Rows showing where targets appear:
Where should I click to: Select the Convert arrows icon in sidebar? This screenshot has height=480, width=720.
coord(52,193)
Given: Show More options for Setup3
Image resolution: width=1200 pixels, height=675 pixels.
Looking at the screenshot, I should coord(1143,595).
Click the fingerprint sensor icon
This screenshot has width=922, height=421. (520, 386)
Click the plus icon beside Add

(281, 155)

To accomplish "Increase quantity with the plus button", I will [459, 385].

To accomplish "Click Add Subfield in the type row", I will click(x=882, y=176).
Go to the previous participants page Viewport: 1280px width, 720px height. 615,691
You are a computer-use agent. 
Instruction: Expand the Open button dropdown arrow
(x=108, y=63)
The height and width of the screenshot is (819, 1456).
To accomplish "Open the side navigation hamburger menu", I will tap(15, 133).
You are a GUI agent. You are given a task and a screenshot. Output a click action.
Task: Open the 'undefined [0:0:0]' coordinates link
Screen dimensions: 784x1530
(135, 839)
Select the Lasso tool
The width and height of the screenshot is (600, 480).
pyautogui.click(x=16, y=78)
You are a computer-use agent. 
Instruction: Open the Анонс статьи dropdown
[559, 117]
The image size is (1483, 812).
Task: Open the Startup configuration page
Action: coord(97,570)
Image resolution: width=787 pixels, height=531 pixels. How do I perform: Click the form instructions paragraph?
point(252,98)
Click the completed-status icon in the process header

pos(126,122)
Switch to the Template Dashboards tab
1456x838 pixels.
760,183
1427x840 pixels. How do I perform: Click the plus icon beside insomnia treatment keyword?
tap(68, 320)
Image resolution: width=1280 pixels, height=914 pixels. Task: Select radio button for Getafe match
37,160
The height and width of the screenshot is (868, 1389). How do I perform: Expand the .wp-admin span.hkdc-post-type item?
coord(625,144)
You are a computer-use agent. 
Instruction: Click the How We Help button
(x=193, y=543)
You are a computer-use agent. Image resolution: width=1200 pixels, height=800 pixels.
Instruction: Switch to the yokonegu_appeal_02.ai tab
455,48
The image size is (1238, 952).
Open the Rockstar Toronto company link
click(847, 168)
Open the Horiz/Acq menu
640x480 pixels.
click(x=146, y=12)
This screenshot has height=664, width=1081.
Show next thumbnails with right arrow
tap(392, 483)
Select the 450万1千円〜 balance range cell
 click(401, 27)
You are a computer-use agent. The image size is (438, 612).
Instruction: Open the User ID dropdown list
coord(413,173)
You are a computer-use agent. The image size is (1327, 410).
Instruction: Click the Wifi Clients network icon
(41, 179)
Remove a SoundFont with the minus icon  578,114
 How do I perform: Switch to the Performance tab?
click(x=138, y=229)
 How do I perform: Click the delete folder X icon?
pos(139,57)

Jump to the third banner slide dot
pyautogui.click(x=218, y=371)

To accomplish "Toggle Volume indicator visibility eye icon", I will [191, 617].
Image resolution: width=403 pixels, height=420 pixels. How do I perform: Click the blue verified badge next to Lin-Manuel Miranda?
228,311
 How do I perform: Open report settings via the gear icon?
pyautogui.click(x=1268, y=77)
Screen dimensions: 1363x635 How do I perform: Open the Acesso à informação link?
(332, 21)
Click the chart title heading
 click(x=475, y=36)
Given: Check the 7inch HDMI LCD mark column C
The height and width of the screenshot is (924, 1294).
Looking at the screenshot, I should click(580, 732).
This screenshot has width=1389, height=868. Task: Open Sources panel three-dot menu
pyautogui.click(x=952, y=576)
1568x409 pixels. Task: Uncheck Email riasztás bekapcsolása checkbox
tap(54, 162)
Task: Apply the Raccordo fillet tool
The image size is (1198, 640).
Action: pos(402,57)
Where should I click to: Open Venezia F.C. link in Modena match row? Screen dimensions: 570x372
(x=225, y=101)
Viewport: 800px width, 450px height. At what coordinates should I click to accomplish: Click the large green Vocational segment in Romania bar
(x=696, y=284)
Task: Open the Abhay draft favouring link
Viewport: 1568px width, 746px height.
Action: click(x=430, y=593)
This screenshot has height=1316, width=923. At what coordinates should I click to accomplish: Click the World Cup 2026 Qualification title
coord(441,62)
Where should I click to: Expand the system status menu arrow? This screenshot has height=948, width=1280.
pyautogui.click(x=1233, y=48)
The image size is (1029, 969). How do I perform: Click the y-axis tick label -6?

What to do: Please echo the lines from the one containing "will [191, 617]." through the one containing "(x=696, y=284)", inclusive, reproducing them without any change.

The answer:
To accomplish "Toggle Volume indicator visibility eye icon", I will [191, 617].
Image resolution: width=403 pixels, height=420 pixels. How do I perform: Click the blue verified badge next to Lin-Manuel Miranda?
228,311
 How do I perform: Open report settings via the gear icon?
pyautogui.click(x=1268, y=77)
Screen dimensions: 1363x635 How do I perform: Open the Acesso à informação link?
(332, 21)
Click the chart title heading
 click(x=475, y=36)
Given: Check the 7inch HDMI LCD mark column C
The height and width of the screenshot is (924, 1294).
Looking at the screenshot, I should click(580, 732).
This screenshot has width=1389, height=868. Task: Open Sources panel three-dot menu
pyautogui.click(x=952, y=576)
1568x409 pixels. Task: Uncheck Email riasztás bekapcsolása checkbox
tap(54, 162)
Task: Apply the Raccordo fillet tool
The image size is (1198, 640).
Action: pos(402,57)
Where should I click to: Open Venezia F.C. link in Modena match row? Screen dimensions: 570x372
(x=225, y=101)
Viewport: 800px width, 450px height. At what coordinates should I click to accomplish: Click the large green Vocational segment in Romania bar
(x=696, y=284)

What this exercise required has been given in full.